• WHAT IS REQUIRED
Which lines of the records contain "beside"? Collect every one of them.

Collected data
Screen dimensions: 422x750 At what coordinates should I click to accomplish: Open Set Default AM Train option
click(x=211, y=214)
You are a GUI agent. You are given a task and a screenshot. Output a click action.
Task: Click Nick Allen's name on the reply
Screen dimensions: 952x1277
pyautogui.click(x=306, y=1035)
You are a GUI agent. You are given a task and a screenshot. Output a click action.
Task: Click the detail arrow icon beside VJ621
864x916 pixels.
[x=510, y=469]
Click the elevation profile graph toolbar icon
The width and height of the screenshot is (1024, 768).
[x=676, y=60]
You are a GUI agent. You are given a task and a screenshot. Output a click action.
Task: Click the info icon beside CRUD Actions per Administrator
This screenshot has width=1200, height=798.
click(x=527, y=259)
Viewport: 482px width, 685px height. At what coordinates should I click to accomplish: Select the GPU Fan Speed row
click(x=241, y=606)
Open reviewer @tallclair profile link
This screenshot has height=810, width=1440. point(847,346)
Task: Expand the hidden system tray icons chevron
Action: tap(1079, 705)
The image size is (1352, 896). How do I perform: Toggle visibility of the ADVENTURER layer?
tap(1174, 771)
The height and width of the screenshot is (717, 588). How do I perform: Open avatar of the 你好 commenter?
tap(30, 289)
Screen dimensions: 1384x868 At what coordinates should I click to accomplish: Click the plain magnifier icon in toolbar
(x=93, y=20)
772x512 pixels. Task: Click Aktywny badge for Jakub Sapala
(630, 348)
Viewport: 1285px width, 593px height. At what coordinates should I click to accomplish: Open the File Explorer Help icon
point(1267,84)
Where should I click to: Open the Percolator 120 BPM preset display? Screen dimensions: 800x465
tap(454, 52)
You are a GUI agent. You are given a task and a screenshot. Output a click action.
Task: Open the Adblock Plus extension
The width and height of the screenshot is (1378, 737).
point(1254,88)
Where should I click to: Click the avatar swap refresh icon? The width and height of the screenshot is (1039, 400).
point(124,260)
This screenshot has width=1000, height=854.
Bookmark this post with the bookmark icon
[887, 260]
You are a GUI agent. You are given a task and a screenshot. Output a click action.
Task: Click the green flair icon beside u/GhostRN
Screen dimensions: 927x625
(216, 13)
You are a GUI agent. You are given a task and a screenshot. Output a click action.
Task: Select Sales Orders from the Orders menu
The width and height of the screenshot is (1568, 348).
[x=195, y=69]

• OUTPUT FOR THIS EXERCISE
Task: Click the detail arrow icon beside VJ621
Task: Click the info icon beside CRUD Actions per Administrator
Task: Click the green flair icon beside u/GhostRN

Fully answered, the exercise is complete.